Flying separately to Johannesburg were former Presidents Bill Clinton and Jimmy Carter. The only surviving former president not traveling was Bush's father, George H.W. Bush, who is 89.
Presidential travel usually requires weeks of preparation, but U.S. officials scrambled since Mandela's death on Thursday to put together logistics for the trip.
The journey will likely be the most time that Obama and Bush will have spent in close proximity to each other.
Obama's wife, Michele, and her predecessor as first lady, Laura Bush, will be on the 16-hour flight, along with former Secretary of State Hillary Clinton.
"They're both grateful to be able to have the former president and first lady, and the former secretary of state on board," White House spokesman Jay Carney said.
The Bush camp was irked by frequent criticism during Obama's 2008 campaign, but over the years the two men have developed a cordial relationship. Obama offered gracious comments about Bush at the opening of the former president's library and museum this year.
The Obama White House has appreciated Bush's effort to avoid getting involved in the usual partisan rhetoric between Democrats and Republicans.
The 43rd president has a deep interest in Africa and a significant part of his legacy is the PEPFAR program that helps AIDS victims in Africa.
OBAMA MIGHT SPEAK AT SERVICE
Obama was expected to deliver remarks at the service at Johannesburg's Soccer City stadium, where more than 70 leaders from around the world will commemorate the life of Mandela.
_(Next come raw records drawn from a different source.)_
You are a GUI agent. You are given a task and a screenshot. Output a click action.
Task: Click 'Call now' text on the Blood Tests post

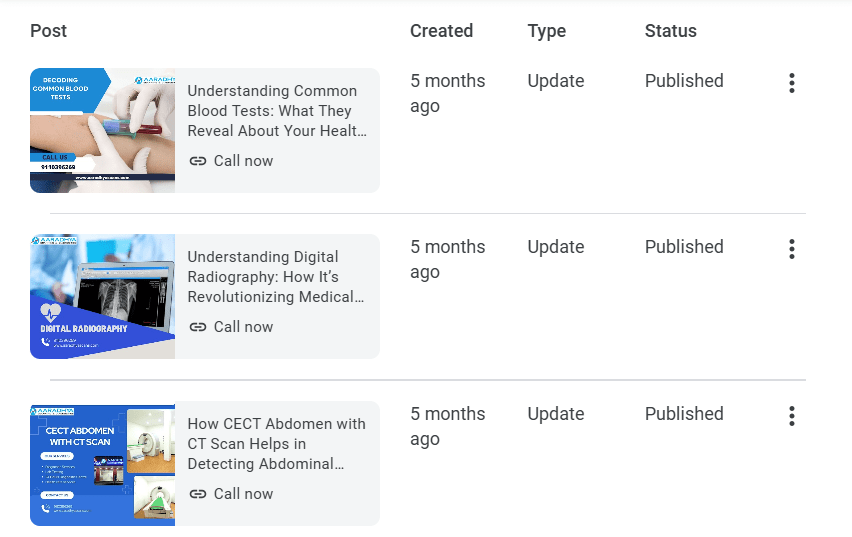[x=243, y=161]
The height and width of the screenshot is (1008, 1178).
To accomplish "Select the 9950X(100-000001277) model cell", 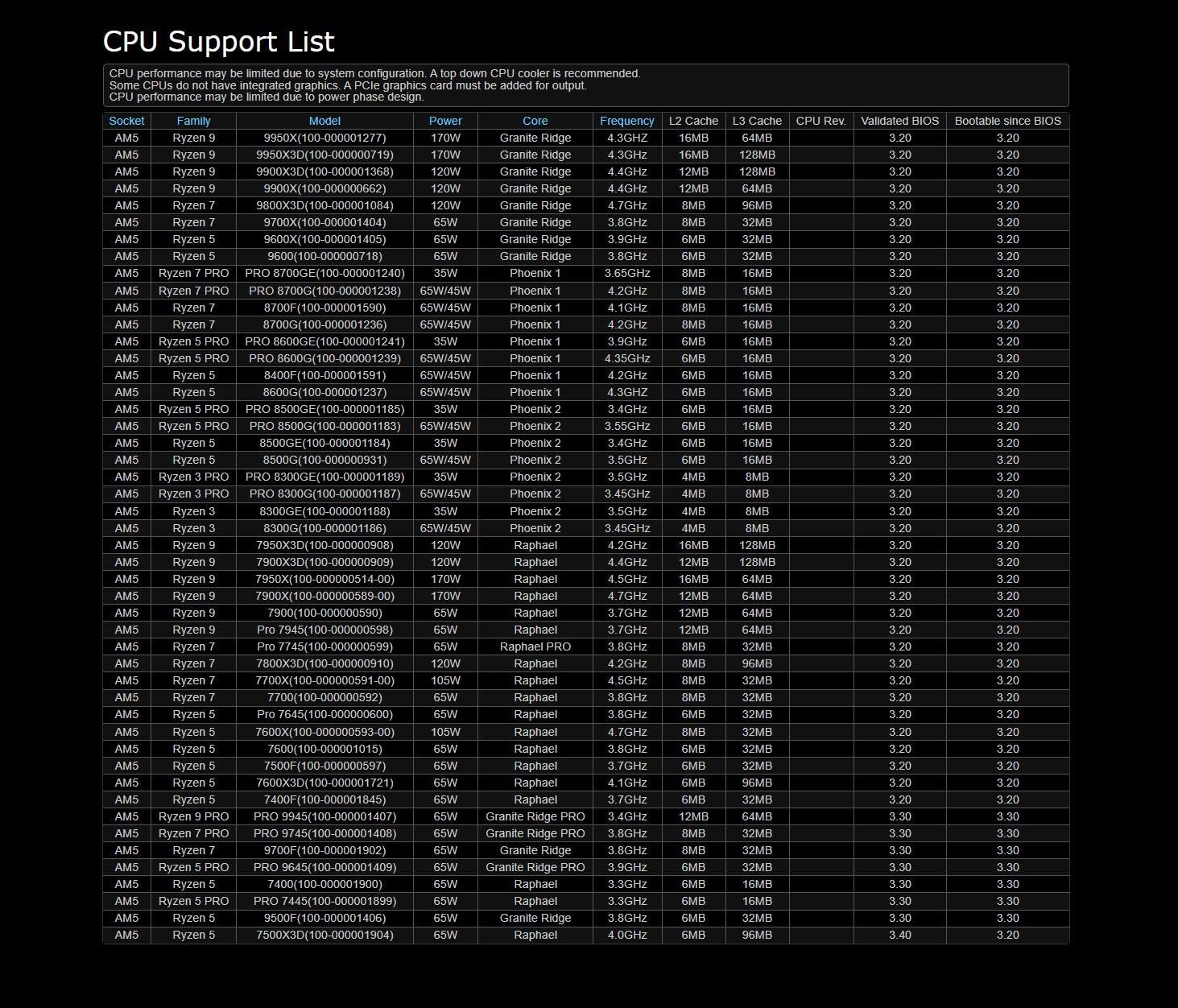I will pos(324,138).
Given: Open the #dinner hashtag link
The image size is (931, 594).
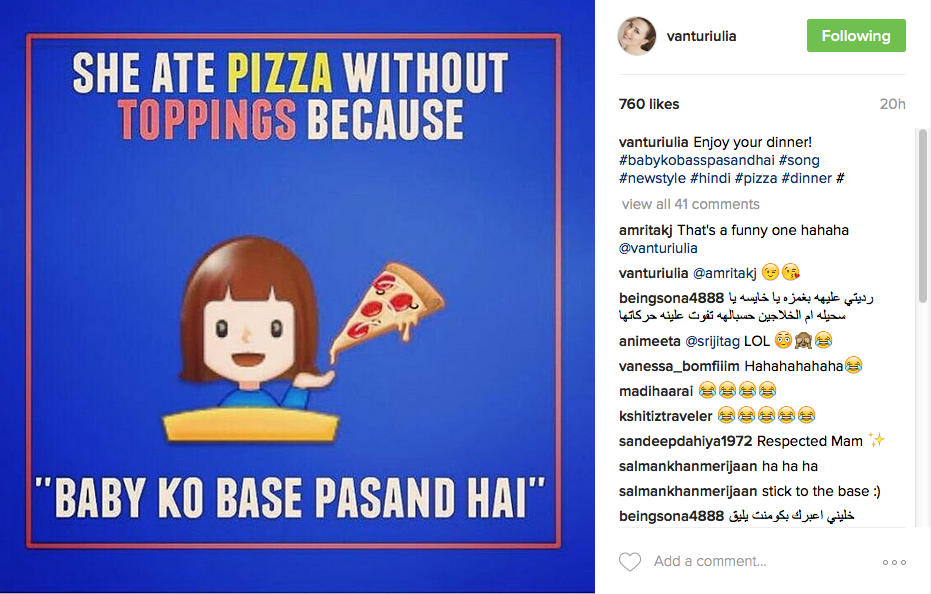Looking at the screenshot, I should click(x=810, y=178).
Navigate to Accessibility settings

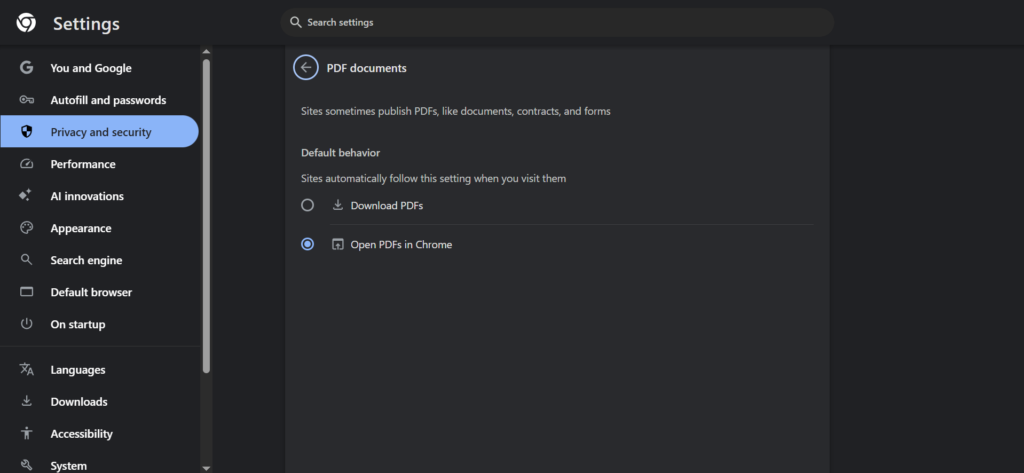[x=81, y=434]
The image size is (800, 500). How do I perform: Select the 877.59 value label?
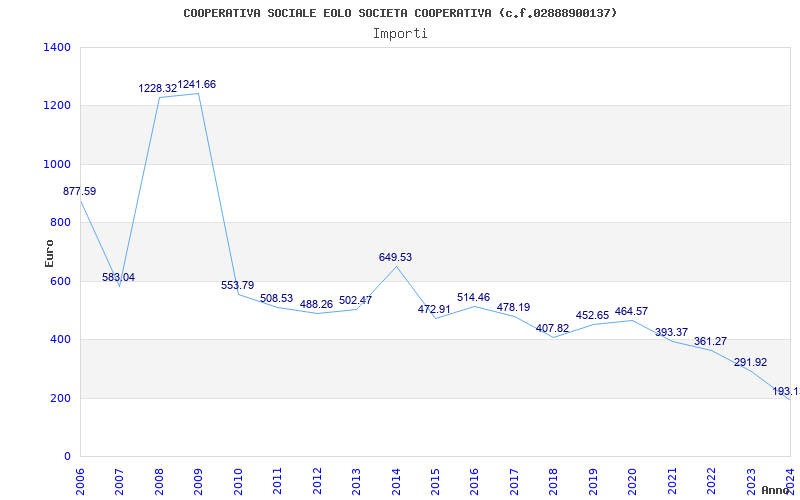point(80,191)
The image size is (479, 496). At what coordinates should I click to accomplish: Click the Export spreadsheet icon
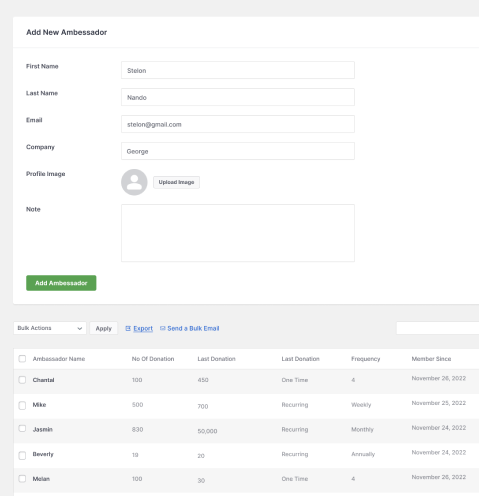tap(128, 328)
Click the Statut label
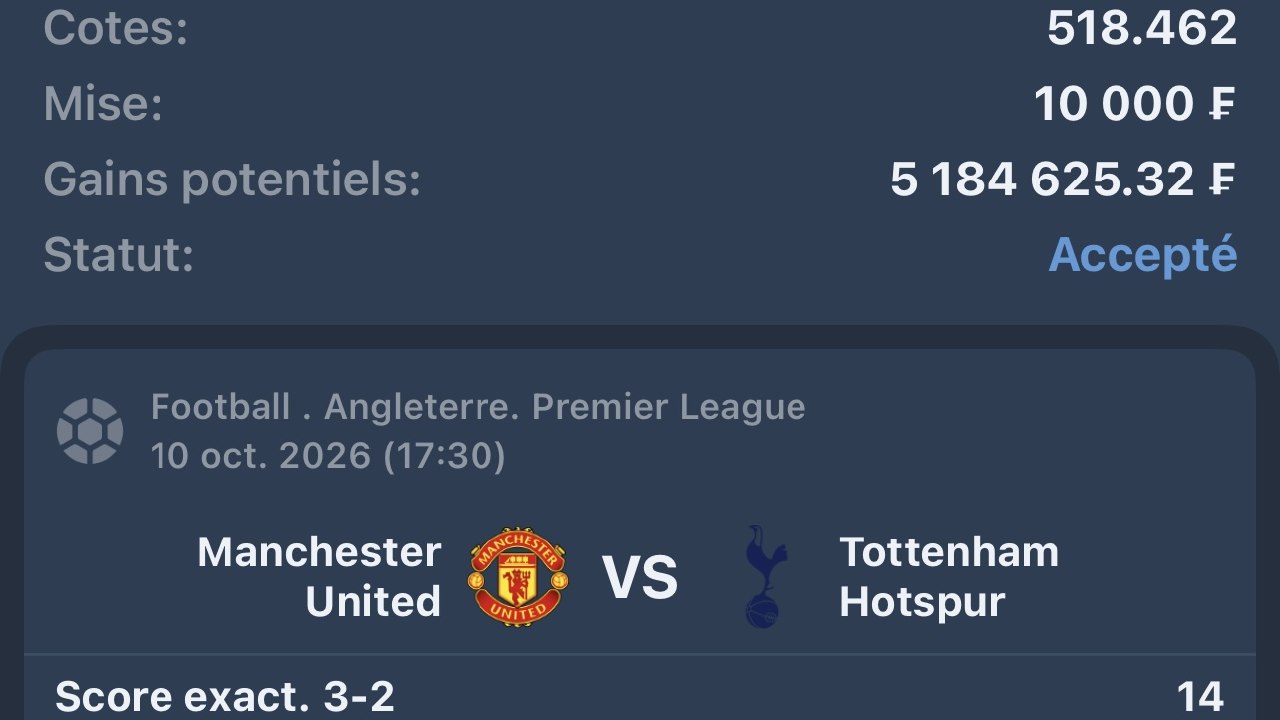 click(x=118, y=256)
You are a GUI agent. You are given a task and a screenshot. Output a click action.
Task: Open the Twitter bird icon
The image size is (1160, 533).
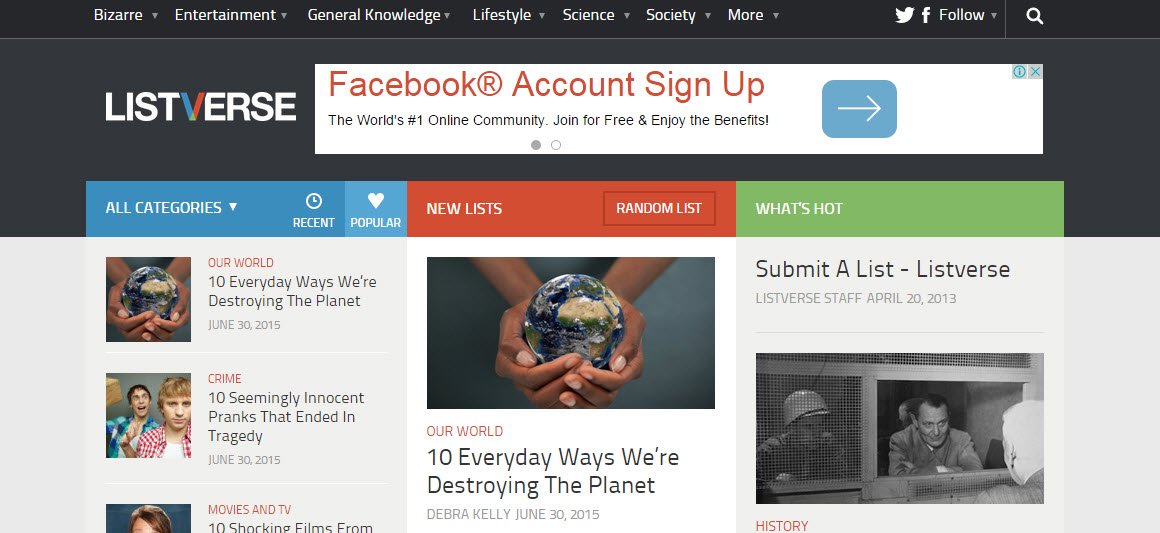[904, 15]
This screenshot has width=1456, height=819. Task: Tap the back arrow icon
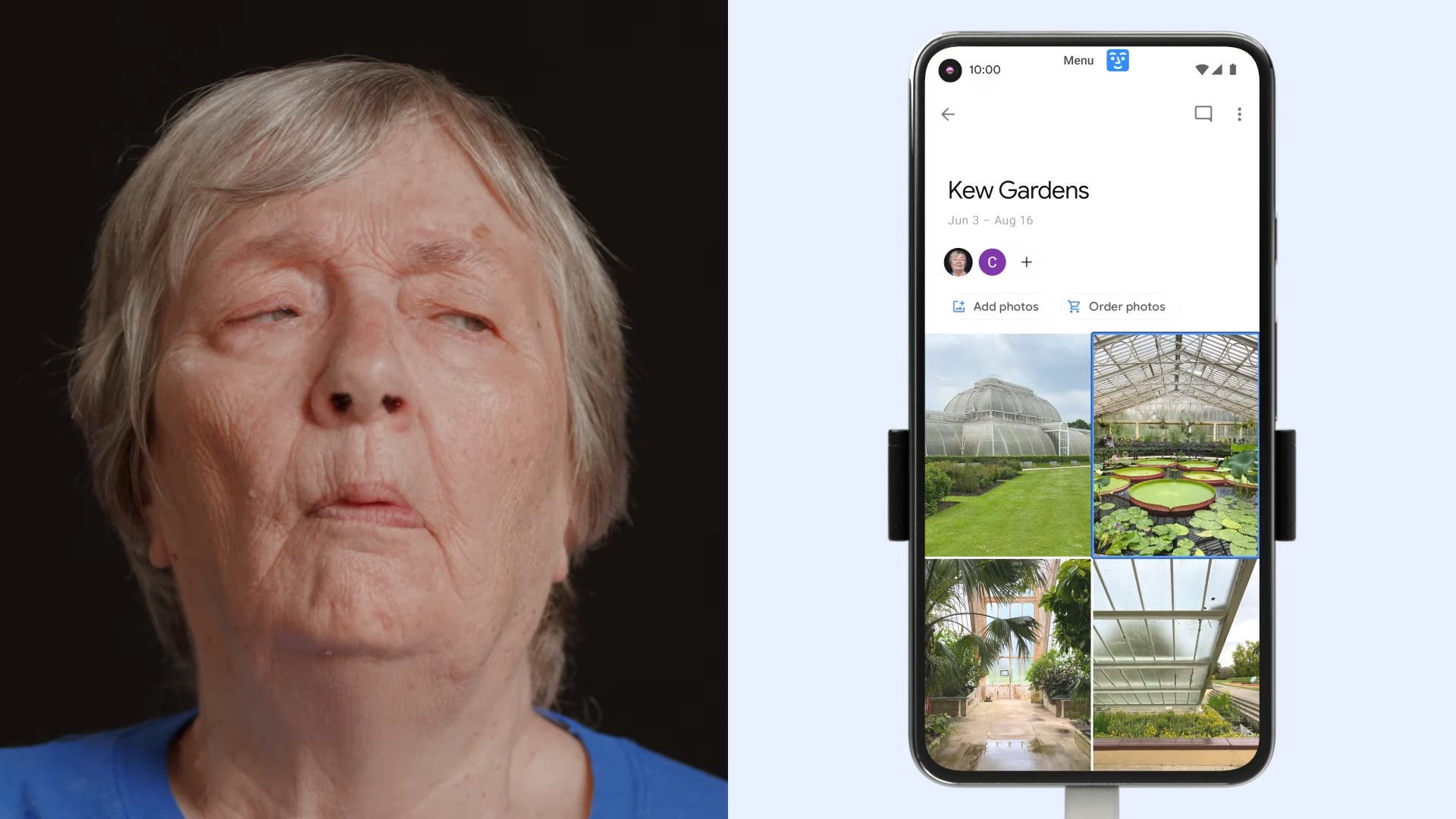click(x=947, y=113)
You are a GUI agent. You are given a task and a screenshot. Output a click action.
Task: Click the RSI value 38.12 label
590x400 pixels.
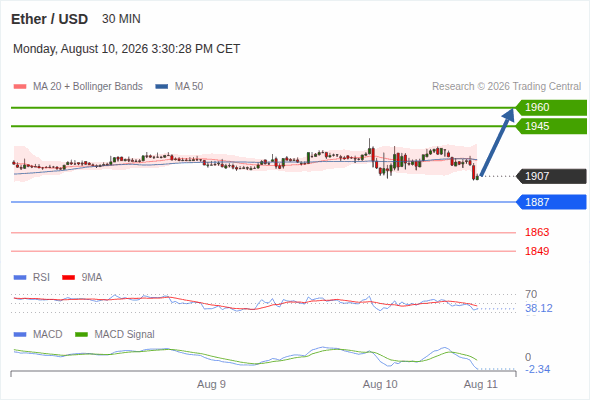click(x=539, y=309)
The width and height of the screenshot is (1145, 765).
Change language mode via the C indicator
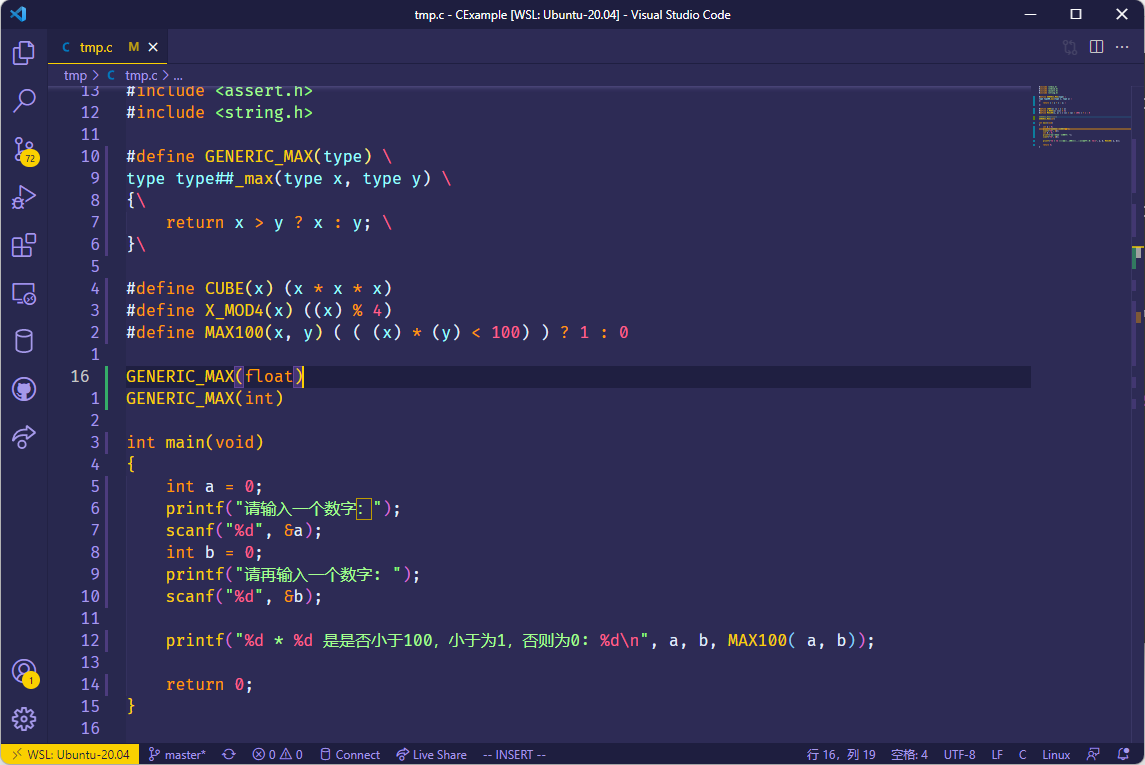(1022, 754)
He also will try to meet with Mandela's widow, Graca Machel, and some family members to pay respects, if time allows, aides said.
Obama likely will meet informally with South African President Jacob Zuma at the memorial, aides said.
The United States also planned to send a delegation to Mandela's burial on Sunday in Qunu, his ancestral home.
Obama has said he was inspired to become involved in politics because of Mandela's struggle against racism.
Obama met Mandela, and spoke with him occasionally, before he ran for president. The U.S. president did not meet with Mandela during a June visit to South Africa, as Mandela was gravely ill at the time, but Michelle Obama and daughters Sasha and Malia visited Mandela in 2011.
In June, Obama took his family to see the Robben Island prison cell where Mandela had been held, a "powerful experience" that Obama reflected upon as he crafted his remarks for the memorial service, Rhodes said.
In Washington, Vice President Joe Biden and his wife, Jill, went to the South African Embassy to sign a book of condolence on behalf of the American people.
In the condolence book, Biden wrote: "Mandela's head and heart lifted a nation to freedom. We will continue to keep his spirit alive and strive to live by his example."
South Africa's foreign ministry said Iranian President Hassan Rouhani would be at Tuesday's memorial in South Africa, although his name was not on an official list of attendees. Rhodes said it was not likely Obama would meet with Rouhani, should he attend.